John Ried donne des informations détaillées au sujet des Arméniens dans le paragraphe intitulé « The Rayahs » (Reid, 1840, s-120-126), bien que d’autres chapitres recèlent aussi des renseignements les concernant. Comme de nombreux voyageurs occidentaux Reid ne parlait pas la langue Turc et dut s’offrir les services d’un interprète local. Il tira certaines de ses informations des Grecs locaux, des Arméniens, des Juifs, et des « Chrétiens d’Europe » (Frenkler). A travers ses observations, Reid expose les croyances des Arméniens ainsi que leurs costumes, la densité de leur population, les personnalités importantes, leurs coutumes, leur richesse, leurs professions et bien d’autres choses encore. Dans ses écrits, il décrit les Arméniens sous le nom de « Rayah » (Reaya)[1] ou bien « sujets de la Sublime Porte ». Reid souligne le fait que les Arméniens constituent le groupe le plus stratégique que le Sultan ait à diriger. Il se penche de plus sur la foi des Arméniens turcs. Ainsi, il divise ces derniers en deux groupes, à savoir les catholiques et les hérétiques. Il indique que les Arméniens hérétiques forment une « race pure » (sic.) alors que les catholiques constituent une « race mixte » (Reid, 1840, s. 120-121). Il délivre aussi une description détaillée de leurs croyances ainsi que de leurs coutumes vestimentaires religieuses : « Alors que les seconds (les catholiques) se rapprochent des idées d’Europe de l’Ouest, les premiers (les hérétiques) sont plongés dans un obscurantisme sans pareil et sont toujours attachés aux coutumes de l’Asie antique. » (Reid, 1840, s. 121). Il poursuit la comparaison ainsi : « Alors que les seconds (les catholiques) ont adopté la mode des Européens, les premiers (les hérétiques) se vêtissent d’affreux vêtements, hommes et femmes confondus. Il en est ainsi car les femmes catholiques portent le bonnet et la robe parisienne, tandis que les femmes hérétiques s’exposent dans la rue sans aucune beauté ni pudeur, ne portant ni voile ni manteau » (Reid, 1840, s. 121).

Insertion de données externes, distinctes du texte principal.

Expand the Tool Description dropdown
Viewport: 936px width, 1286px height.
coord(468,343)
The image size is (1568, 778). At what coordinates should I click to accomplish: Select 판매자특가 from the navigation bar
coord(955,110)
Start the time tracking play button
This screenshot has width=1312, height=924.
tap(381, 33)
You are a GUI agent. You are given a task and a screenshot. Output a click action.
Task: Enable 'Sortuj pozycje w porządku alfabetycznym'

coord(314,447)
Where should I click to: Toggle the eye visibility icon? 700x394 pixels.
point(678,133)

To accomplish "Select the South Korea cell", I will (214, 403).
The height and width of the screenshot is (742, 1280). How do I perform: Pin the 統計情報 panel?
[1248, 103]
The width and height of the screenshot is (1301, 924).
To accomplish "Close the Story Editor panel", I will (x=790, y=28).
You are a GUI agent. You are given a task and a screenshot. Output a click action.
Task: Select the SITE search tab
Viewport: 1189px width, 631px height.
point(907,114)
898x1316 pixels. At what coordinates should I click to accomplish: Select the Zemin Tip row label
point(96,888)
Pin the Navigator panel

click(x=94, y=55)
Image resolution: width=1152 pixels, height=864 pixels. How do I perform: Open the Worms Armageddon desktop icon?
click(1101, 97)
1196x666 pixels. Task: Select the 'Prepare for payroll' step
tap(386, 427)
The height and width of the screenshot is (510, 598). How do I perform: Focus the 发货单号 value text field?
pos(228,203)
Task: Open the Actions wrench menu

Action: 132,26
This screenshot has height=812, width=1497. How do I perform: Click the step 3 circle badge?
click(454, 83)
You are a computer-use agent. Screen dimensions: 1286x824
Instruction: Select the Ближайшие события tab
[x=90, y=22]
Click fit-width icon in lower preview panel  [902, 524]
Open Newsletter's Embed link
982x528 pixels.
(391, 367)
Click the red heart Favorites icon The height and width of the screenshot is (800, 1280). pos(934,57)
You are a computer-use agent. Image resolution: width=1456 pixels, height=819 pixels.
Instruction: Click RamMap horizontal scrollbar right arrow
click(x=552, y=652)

Parallèlement, Reid dépeint de la même façon le style vestimentaire des Arméniens d’Istanbul. Il en conclut que les femmes turques et les arméniennes se ressemblent. Voici la manière dont il décrit la tenue des femmes arméniennes : « A vrai dire, le style vestimentaire des femmes arméniennes est le même que celui des femmes turques. Ce qui les différencie ce sont leurs capes rouges et noires ainsi que leur souliers rouges. De plus, leur voile blanc est plus propre que celui des femmes musulmanes. Il s’agit en fait d’un blanc pur, éclatant. La démarche des femmes arméniennes est plus provoquante que celle des femmes turques, la forme de leur corps est plus aguichante, le teint de leur peau est plus clair, les lignes de leur visage sont plus distinguées, leurs yeux plus intenses et leurs manières plus élégantes » (Reid, 1840, s. 121-122).

En outre, Reid délivre des estimations sur la démographie de la population arménienne de Turquie et d’Istanbul. Il tire ses informations d’un rapport rédigé par un marchand arménien très intelligent. Nous savons que les chiffres présentés dans ce rapport furent vérifiés par plusieurs Juifs et Grecs orthodoxes (Rumlar). Ainsi, Reid recense la présence d’environ 1 500 000 Arméniens en Turquie, dont 200 000 hérétiques. Il indique de plus que 4 000 catholiques sont enregistrés (ikamet) à Istanbul. Contrairement à ses relations avec les Juifs et les Grecs orthodoxes, Reid entretient des rapports amicaux et apaisés avec les Arméniens ottomans. Il transmets ses sentiments quant à l’avenir des Arméniens ottomans comme tels : « Les Arméniens ont perdu toute indépendance politique et tant qu’ils ne constitueront pas leur pays ils apparaitront comme les derniers sujets abstinents de l’Empire, ce dont ils semblent satisfaits » (Reid, 1840, s. 122).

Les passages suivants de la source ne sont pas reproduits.